►

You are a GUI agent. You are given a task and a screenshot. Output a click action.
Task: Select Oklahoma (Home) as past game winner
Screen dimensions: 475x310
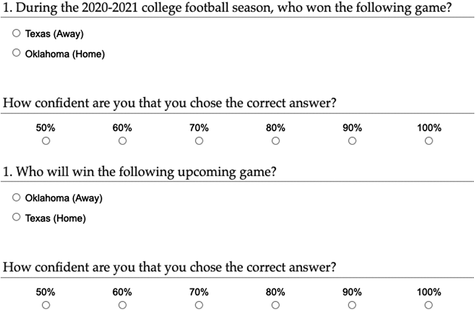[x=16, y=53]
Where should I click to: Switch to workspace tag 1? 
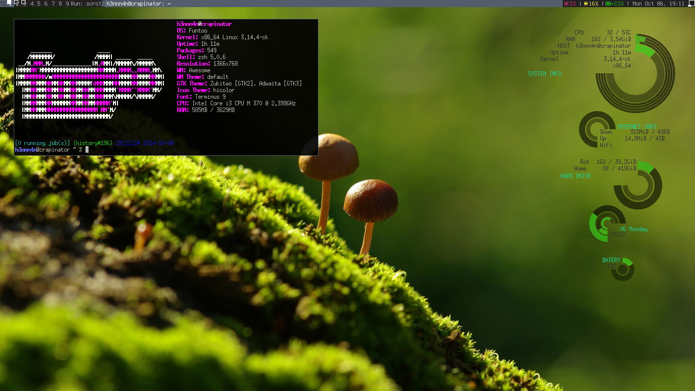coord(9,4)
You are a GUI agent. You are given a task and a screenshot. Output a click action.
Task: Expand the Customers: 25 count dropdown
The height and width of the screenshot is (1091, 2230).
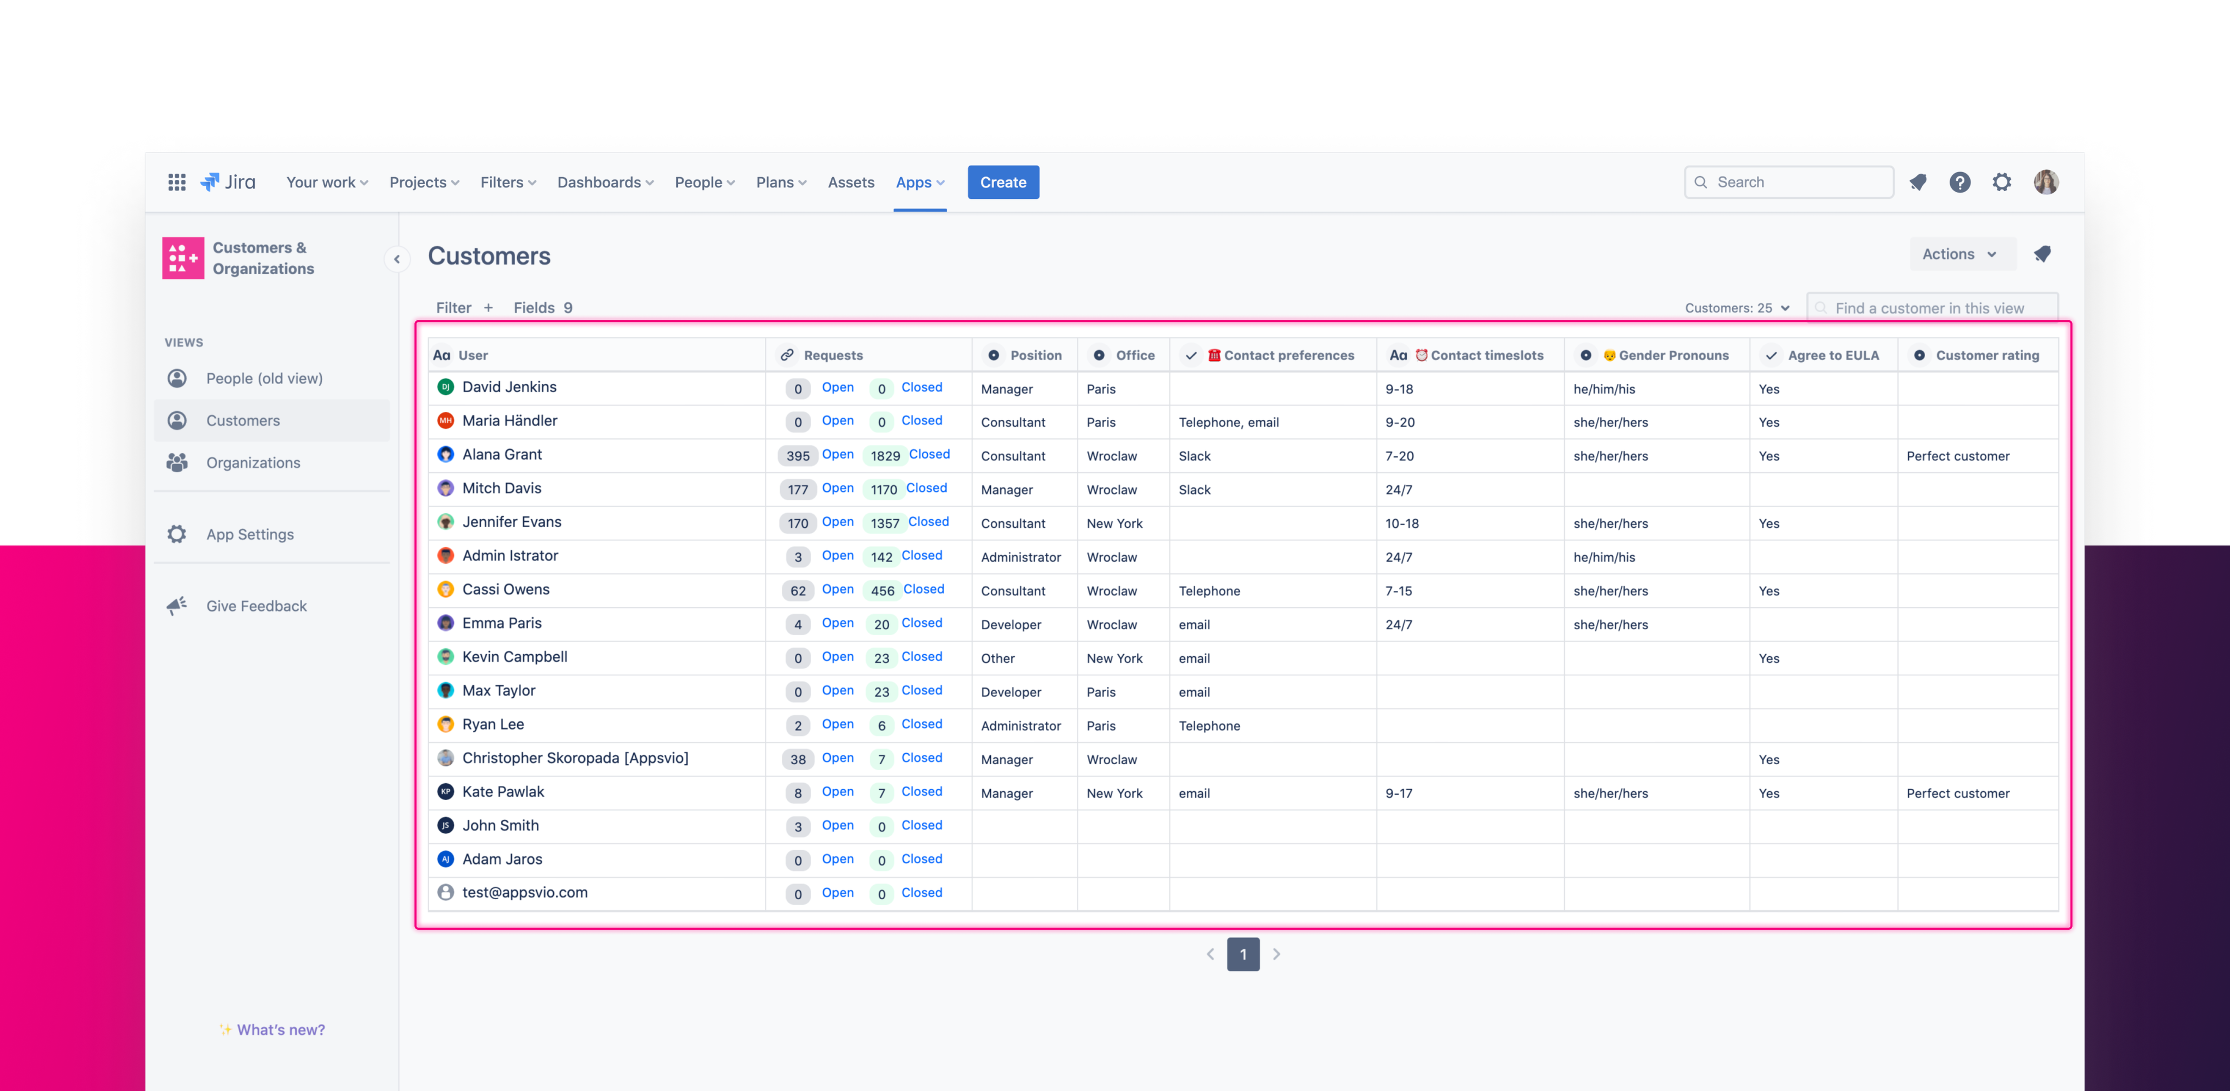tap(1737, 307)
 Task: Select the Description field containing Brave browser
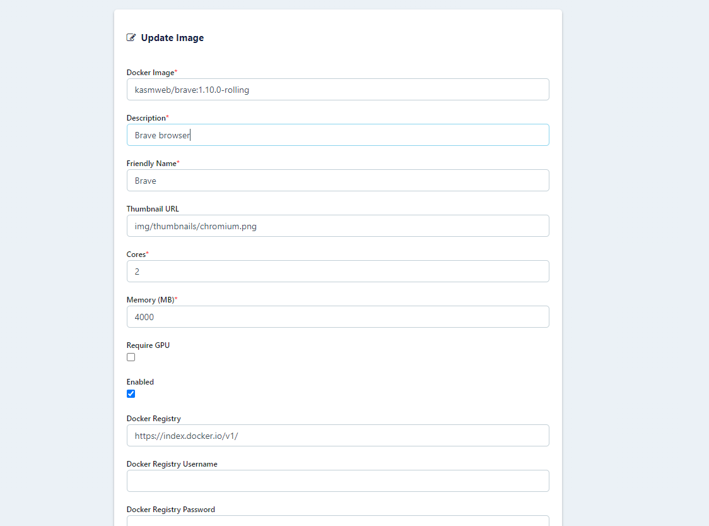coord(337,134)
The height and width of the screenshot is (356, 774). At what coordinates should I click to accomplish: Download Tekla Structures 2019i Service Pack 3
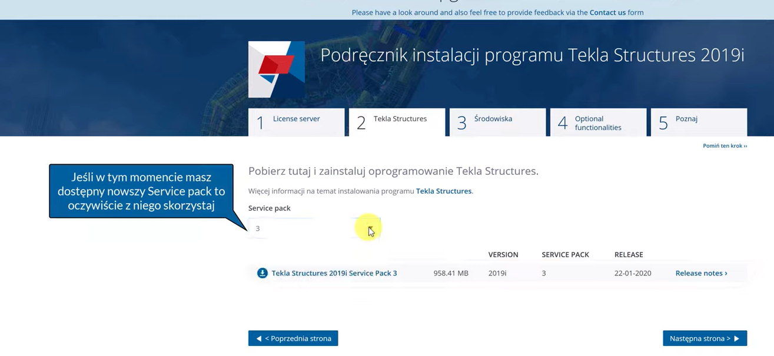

◄

Task statement. Copy every line of the records above word for word, leaving out the pictures.

Solution to the exercise.
You are a GUI agent. You are given a task and a screenshot. Output a click action.
Task: Select Oklahoma (Home) as past game winner
Screen dimensions: 475x310
[x=16, y=53]
Where should I click to: Switch to workspace tag 1? 
coord(9,4)
You are a GUI agent. You are given a task and a screenshot. Output a click action.
Task: Expand the Customers: 25 count dropdown
The height and width of the screenshot is (1091, 2230).
tap(1737, 307)
 Task: Select the Description field containing Brave browser
coord(337,134)
The height and width of the screenshot is (356, 774). At what coordinates should I click to accomplish: Download Tekla Structures 2019i Service Pack 3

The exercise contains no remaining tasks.